Many accidents at slides at Seven Springs

Steve Bowers arm
The scar on Steve Bowers' arm shows where he was injured at Seven Springs in Southwestern Pennsylvania. (Photo by Taylor Norton for PublicSource)

Steve Bowers of Cincinnati can no longer close his fist all the way after a hunk of his arm was scooped out during an accident in 2012 at Seven Springs Mountain Resort in Southwestern Pennsylvania.

Since 2008, according to state records, there have been 17 accidents, including Bowers’s on the Alpine Slide, twin tracks that riders go down on a sled.

Bowers, 56, said his sled flipped and his arm hit the hard surface of the track. He called for help, cradling flaps of his skin with his uninjured arm, he said.

“It took a big chunk of meat out” of his right arm, he said.

A medical bill described his arm as “shredded.”

Ride operators did not have cell phones, according to Bowers’s account, and the scene was chaotic.

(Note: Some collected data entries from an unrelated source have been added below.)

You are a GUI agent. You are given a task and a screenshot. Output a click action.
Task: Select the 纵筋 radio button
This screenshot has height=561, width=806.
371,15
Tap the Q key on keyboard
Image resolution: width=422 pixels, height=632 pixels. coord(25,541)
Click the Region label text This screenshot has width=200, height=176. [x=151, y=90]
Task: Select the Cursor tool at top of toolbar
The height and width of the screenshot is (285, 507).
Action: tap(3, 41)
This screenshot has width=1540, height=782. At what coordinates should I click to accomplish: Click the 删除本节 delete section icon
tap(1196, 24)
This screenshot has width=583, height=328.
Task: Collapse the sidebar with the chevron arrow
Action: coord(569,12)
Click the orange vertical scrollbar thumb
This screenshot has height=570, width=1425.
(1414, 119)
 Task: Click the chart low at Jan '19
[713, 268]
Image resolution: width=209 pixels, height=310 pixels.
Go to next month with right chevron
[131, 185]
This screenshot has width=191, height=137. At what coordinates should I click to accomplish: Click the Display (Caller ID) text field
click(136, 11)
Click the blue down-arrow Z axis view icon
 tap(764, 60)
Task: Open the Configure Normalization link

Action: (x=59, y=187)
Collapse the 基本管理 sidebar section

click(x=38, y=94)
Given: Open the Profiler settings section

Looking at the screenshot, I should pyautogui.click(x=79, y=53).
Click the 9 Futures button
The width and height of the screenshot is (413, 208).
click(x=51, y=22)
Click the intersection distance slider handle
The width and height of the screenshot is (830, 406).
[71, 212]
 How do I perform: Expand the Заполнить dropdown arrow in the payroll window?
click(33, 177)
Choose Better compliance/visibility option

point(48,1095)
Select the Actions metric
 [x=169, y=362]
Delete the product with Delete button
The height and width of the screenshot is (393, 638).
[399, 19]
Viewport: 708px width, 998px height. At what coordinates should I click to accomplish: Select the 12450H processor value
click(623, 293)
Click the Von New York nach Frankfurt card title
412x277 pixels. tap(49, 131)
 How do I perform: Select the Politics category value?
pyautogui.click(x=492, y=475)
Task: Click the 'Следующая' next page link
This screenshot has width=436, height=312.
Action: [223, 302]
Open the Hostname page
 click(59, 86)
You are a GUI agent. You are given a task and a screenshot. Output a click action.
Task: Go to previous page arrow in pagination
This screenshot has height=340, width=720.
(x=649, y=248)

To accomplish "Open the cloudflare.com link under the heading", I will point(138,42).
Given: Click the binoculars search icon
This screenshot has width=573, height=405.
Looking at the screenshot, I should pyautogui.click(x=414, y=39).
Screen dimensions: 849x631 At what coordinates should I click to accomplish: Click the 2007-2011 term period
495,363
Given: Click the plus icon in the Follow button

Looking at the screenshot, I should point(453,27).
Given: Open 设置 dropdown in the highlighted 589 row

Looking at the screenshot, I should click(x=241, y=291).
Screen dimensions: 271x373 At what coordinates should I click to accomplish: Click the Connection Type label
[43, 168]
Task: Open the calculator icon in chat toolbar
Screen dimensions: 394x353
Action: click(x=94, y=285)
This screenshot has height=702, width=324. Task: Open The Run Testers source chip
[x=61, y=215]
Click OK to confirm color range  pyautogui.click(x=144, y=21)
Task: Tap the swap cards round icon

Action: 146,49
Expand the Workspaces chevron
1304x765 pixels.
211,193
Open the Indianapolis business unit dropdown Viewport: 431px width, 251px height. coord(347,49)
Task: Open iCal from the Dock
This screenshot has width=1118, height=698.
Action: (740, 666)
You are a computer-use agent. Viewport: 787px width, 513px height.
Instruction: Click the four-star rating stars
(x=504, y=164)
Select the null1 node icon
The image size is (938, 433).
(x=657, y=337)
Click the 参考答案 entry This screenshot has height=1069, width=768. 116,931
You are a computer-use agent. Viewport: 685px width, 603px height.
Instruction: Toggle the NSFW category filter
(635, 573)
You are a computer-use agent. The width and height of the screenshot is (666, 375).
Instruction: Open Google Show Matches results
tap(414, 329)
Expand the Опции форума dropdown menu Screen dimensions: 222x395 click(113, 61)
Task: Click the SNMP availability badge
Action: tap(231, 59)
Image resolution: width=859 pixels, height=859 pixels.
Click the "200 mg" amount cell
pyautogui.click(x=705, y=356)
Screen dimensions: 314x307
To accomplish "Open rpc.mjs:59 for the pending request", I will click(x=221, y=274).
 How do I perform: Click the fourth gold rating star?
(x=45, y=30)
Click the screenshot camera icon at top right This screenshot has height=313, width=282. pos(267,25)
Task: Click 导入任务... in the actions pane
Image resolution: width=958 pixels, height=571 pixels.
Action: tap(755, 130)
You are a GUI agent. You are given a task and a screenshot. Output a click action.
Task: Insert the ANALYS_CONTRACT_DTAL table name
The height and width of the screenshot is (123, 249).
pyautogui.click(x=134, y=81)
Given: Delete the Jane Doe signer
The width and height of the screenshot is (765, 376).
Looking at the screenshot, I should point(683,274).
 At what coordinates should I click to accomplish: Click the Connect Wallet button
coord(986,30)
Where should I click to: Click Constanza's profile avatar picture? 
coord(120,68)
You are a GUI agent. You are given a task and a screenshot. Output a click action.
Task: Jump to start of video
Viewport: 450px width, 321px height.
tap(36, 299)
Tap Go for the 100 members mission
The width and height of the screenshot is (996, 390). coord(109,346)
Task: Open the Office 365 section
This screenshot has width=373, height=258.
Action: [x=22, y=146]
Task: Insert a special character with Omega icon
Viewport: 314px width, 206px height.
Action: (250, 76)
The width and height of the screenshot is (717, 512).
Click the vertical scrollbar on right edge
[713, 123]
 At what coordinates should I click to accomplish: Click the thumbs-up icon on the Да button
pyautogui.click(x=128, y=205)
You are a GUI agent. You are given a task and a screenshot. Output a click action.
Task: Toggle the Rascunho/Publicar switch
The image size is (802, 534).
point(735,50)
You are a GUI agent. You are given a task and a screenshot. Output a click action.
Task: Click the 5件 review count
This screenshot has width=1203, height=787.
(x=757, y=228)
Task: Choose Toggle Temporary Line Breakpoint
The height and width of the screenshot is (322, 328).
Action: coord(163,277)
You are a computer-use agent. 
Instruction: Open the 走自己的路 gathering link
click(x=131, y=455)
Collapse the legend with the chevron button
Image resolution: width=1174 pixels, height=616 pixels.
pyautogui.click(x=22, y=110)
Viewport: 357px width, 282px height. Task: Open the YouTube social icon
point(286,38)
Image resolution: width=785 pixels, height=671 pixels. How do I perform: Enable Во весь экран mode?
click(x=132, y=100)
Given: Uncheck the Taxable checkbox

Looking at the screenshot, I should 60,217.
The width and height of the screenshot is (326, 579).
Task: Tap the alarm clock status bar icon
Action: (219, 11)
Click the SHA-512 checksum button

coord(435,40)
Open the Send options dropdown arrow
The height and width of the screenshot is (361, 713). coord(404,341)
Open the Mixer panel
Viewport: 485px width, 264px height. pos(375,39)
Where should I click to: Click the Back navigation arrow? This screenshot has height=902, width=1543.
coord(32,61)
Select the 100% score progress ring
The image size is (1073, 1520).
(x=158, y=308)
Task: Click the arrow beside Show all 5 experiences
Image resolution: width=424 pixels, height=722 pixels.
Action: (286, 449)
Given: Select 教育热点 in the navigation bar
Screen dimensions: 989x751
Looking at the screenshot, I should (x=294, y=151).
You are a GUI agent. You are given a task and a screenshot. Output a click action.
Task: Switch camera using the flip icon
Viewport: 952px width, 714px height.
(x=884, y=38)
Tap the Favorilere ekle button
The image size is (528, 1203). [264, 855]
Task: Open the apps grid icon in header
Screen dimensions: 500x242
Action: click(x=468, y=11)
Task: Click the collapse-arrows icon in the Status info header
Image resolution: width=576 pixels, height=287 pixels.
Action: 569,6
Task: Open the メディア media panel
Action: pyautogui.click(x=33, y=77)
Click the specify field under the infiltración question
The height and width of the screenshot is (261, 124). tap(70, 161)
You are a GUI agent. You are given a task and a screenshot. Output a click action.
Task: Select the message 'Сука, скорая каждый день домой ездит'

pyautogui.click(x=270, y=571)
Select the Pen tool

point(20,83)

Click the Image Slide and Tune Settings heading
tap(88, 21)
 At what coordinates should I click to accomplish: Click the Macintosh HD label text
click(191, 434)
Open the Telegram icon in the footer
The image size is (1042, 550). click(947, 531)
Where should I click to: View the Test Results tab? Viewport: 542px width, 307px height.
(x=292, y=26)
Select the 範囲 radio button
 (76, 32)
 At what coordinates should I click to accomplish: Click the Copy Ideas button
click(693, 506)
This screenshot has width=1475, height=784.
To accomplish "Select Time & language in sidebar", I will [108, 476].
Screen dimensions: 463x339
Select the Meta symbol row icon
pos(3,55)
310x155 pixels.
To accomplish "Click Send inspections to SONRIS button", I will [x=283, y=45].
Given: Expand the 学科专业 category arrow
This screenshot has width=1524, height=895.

By the time an ambulance arrived 30 minutes later, the ride was running again, he said.

A ride must be inspected after a serious accident, according to state law.

Seven Springs has multiple private inspectors and the slides are inspected daily, according to Anna Weltz, a spokeswoman for Seven Springs.

The accident was reported to the state and Seven Springs filed all of its safety inspection reports, according to a PublicSource investigation.

Steve Bowers can no longer completely close his fist and has about 80 percent of his previous strength following an accident at Seven Springs. (Photo by Taylor Norton for PublicSource)

Riders on the slide control their speed with a brake lever and are instructed on its use, Weltz wrote in an email. “All riders are cautioned not to travel too fast down the track, but accidents can happen.”

But Bowers said he was not instructed about how to control the sled or cautioned about speed. Helmets were not provided and he said he saw kids riding the slides.

“There’s no safety instruction. There’s nothing. You’re on your own,” Bowers said.

Bowers has about 80 percent of his previous strength and can no longer hit his punching bag, he said.

Medical bills totaling thousands of dollars, including for surgeries and rehabilitation, have been paid by his insurance company.

He said he has not decided whether to sue the park.